Sales of rosé have tripled in France over the last 10 years with the style rapidly gaining in popularity as snobbish attitudes towards pink wine soften.
As reported by The Telegraph, according to a recent survey, nine out of ten French wine drinkers now enjoy the occasional glass of rosé.
For the first time in history, nearly a third of the wine produced in France last year was rosé, with white wine only accounting for 17% of total production in the country.
The rise in popularity of rosé in France is being put down to a thirst for the style from open minded younger consumers who don’t have the same hang-ups about pink wine as their predecessors, along with a rise in quality of French rosé across the board due to stricter selection and improved winemaking techniques.
“It’s not that rosé is succeeding as never before, it’s society that’s changing,” Provence winemaker Olivier Nasles told The Telegraph.
“People under 50 want instant pleasure. To appreciate rosé, you don’t need to know a lot about appellations or which years are best. It’s much more accessible,” he added.
Francois Millo, head of the Provence Wine Council, believes the strides the region is making in technical developments is leading to rosés of increased complexity “with notes of citrus, tropical fruit and berries” that hold consumers’ interest.
The Telegraph reports that, enticed by the burgeoning market, French winemakers are upping their rosé production in order to ride the wave of the trend.
Rosé production is on the rise in Bordeaux, with Château Brown in Pessac-Léognan releasing its inaugural 2012 rosé onto the market last year.
Speaking to the drinks business at the time of the release, Jean Christophe Mau of Château Brown said he believes Bordeaux has the ability to produce high-end rosés to rival those made in Provence.
“I think rosé can be a serious wine and Bordeaux can make serious rosé.
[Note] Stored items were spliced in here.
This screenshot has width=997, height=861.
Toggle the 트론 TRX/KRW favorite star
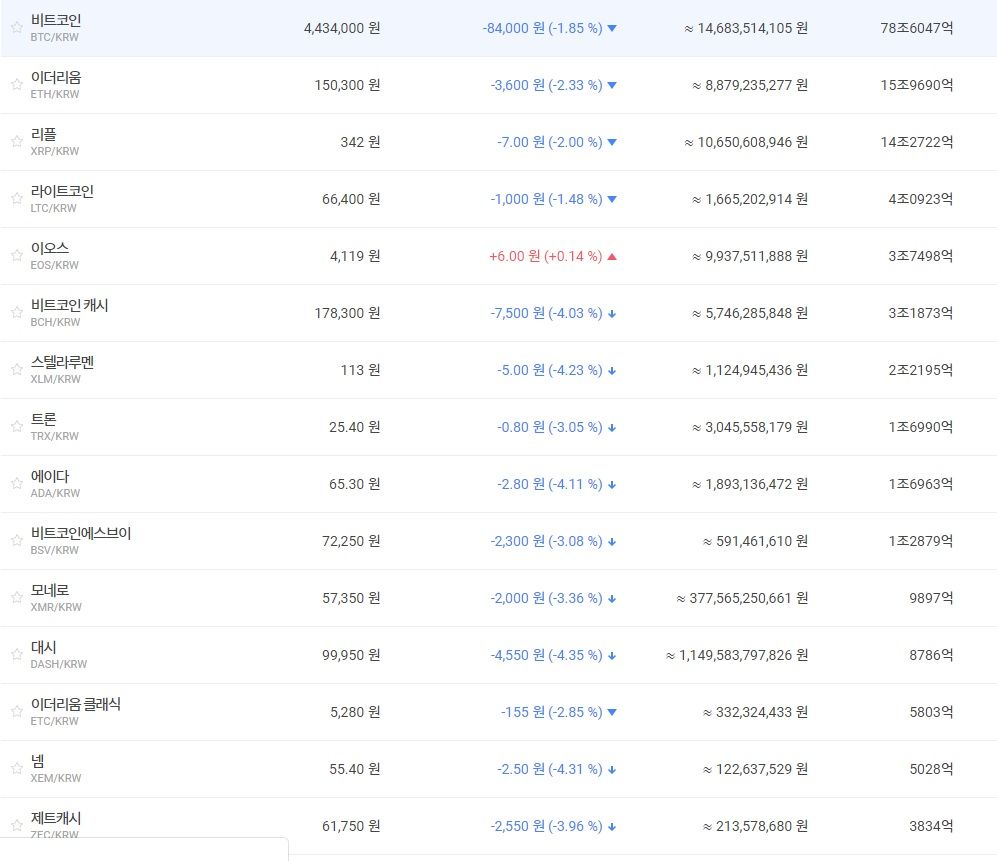pyautogui.click(x=16, y=427)
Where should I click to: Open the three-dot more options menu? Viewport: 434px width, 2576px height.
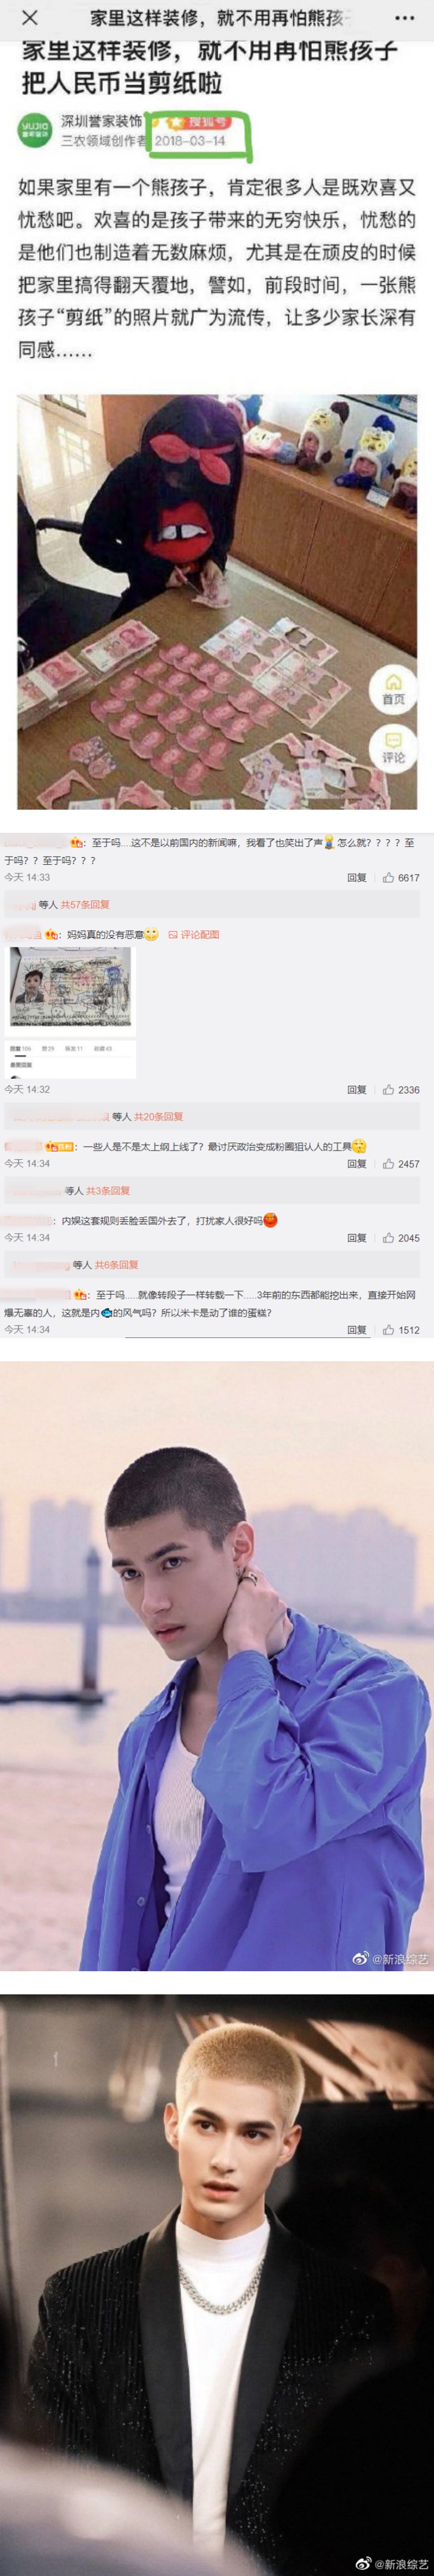coord(405,18)
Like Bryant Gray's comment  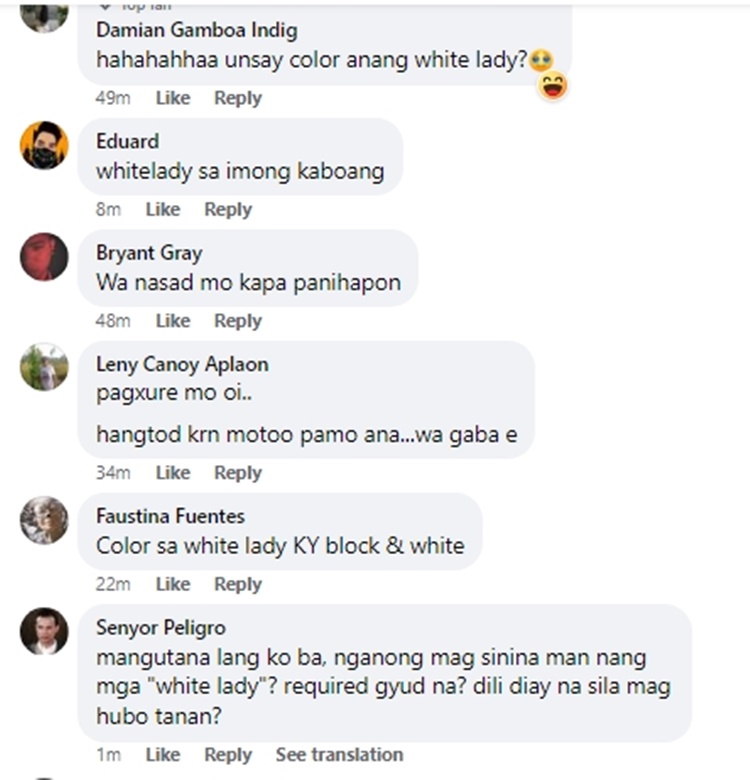click(x=173, y=321)
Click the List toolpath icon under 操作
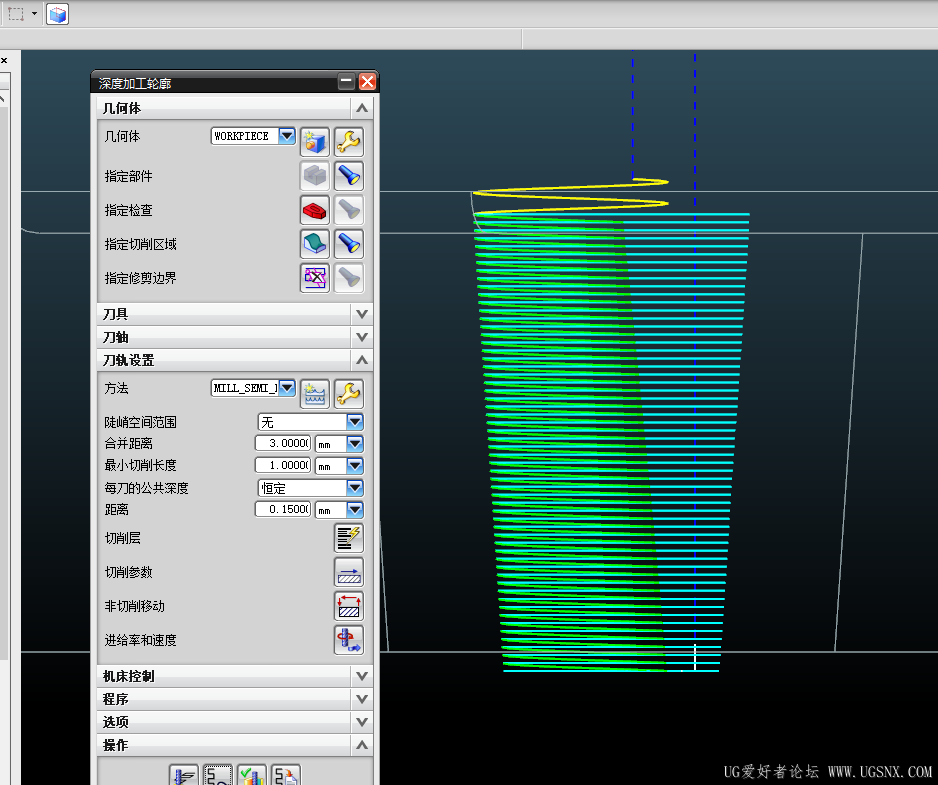The width and height of the screenshot is (938, 785). pyautogui.click(x=286, y=776)
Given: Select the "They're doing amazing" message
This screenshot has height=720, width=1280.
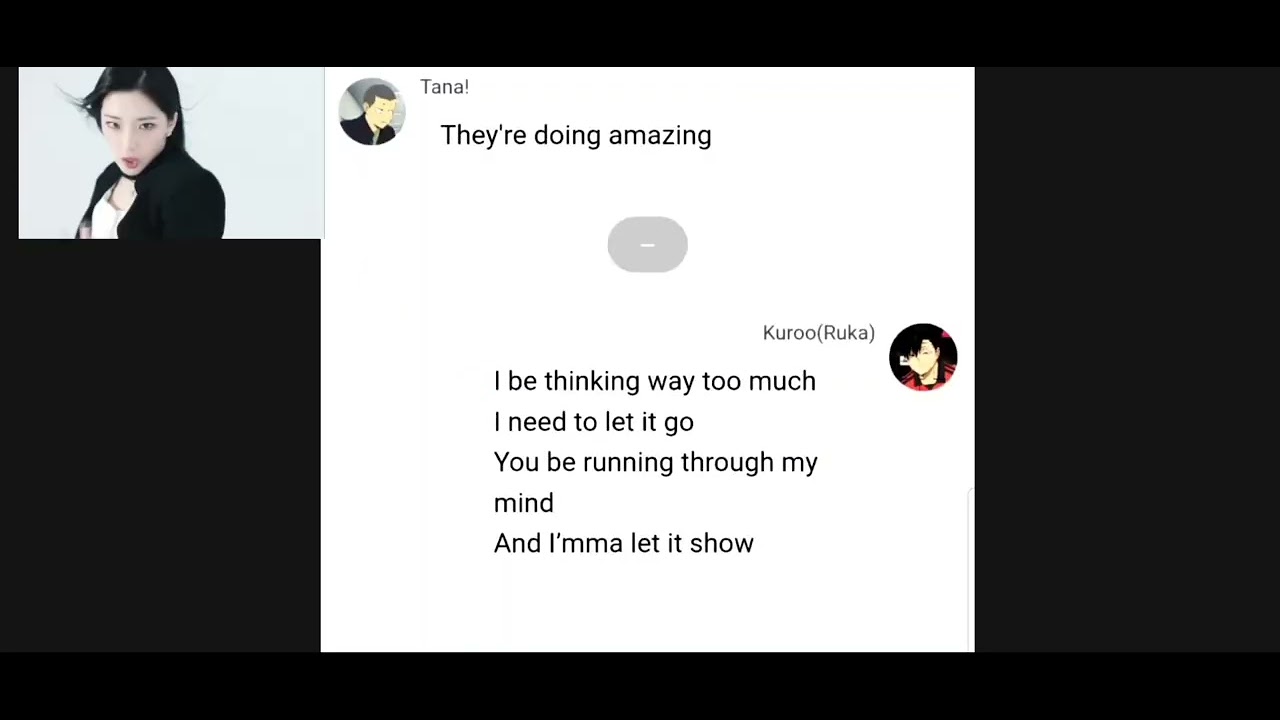Looking at the screenshot, I should coord(575,135).

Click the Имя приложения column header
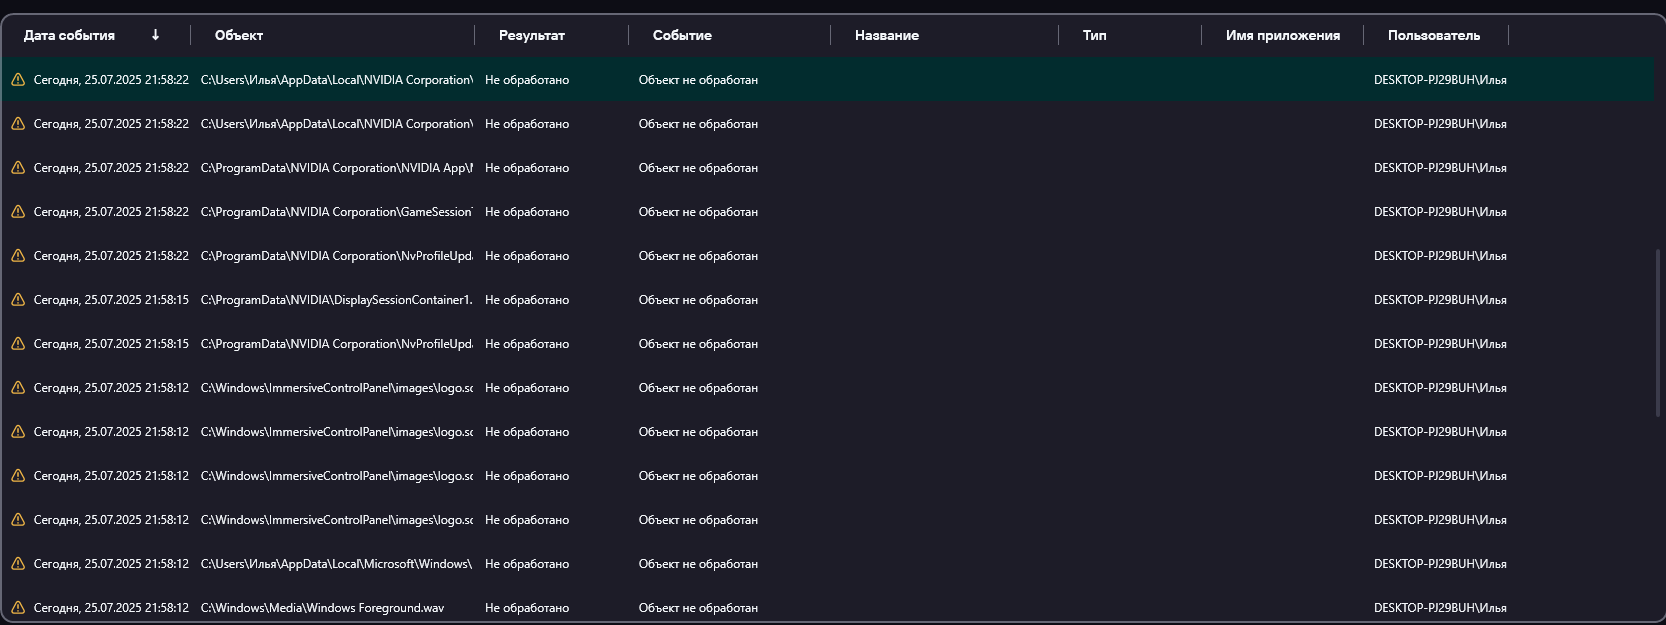(1282, 35)
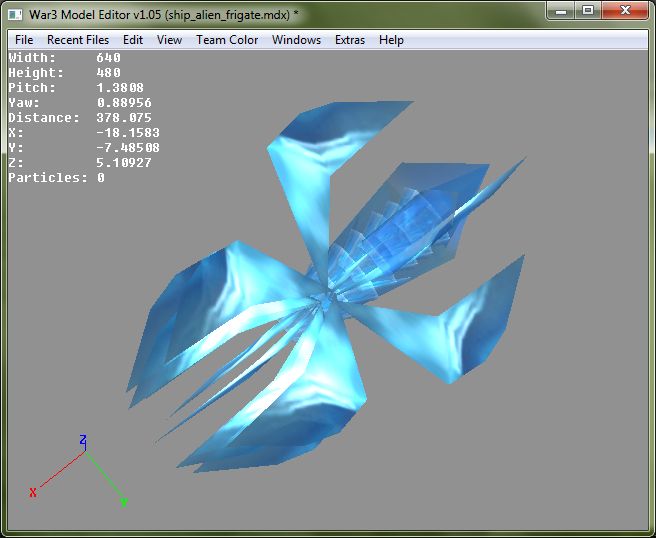Open the Edit menu
656x538 pixels.
[133, 40]
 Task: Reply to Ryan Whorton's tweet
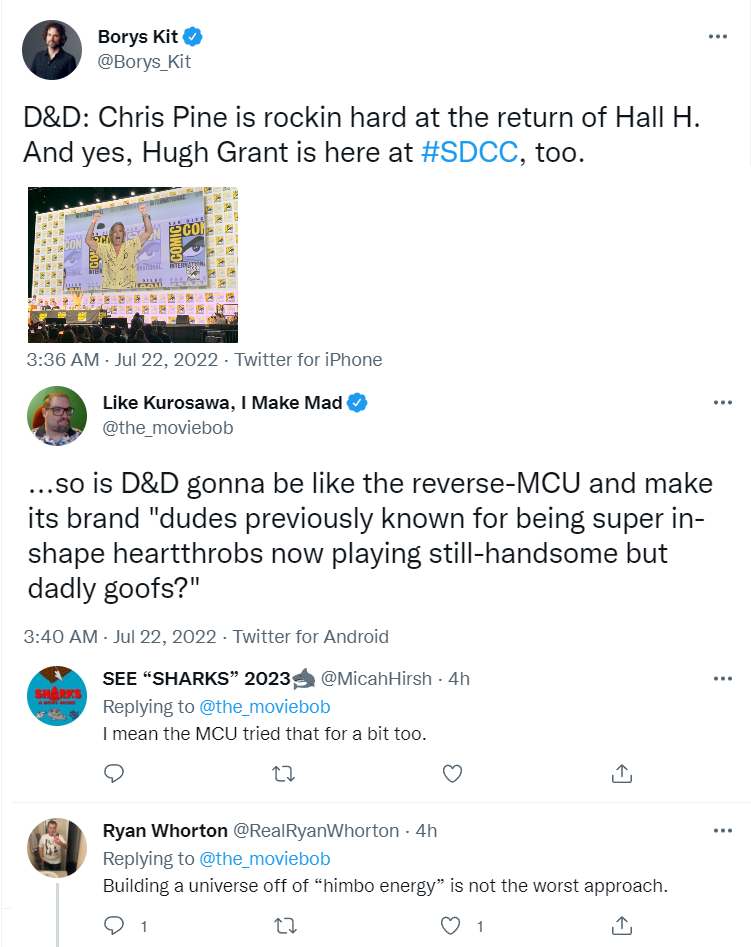(114, 925)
We need to change people’s perceptions and prove that Bordeaux has the capability to produce elegant rosés,” he said.
Back in Provence, Hollywood A-listers Brad Pitt and Angelina Jolie have enjoyed considerable success with their Miraval rosé, with the first 6,000 bottles of their inaugural 2012 vintage being snapped up within five hours of going on sale.
Earlier this month, Herefordshire-based Chase distillery released its first Provençal rosé onto the market – Williams Chase Rosé 2013 – a blend of Grenache, Syrah and Rousanne.